### WHAT THE TASK REQUIRES
Please return the lines of the material word for word, beginning at the line that contains "Click the 65e" and continuing through the end of the material.

Records of locating words and elements
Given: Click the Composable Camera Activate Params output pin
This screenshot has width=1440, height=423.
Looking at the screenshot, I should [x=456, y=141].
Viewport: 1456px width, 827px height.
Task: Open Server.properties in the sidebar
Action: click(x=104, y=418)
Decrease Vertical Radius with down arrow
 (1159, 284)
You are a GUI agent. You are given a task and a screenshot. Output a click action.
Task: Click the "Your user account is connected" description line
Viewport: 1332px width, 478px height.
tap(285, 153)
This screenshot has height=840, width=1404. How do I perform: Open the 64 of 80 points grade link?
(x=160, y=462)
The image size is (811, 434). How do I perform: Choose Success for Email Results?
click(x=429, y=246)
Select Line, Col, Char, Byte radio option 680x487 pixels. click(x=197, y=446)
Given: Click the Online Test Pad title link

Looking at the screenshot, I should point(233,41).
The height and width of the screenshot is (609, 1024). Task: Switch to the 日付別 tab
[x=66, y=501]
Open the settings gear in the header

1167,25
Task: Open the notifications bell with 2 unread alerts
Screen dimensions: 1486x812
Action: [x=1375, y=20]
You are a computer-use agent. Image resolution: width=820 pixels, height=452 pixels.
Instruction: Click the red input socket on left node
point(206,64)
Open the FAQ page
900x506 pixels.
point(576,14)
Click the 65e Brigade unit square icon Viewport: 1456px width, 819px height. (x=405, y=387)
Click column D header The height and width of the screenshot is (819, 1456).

### TASK ANSWER
Click the 65e Brigade unit square icon Viewport: 1456px width, 819px height. (x=405, y=387)
Click column D header The height and width of the screenshot is (819, 1456).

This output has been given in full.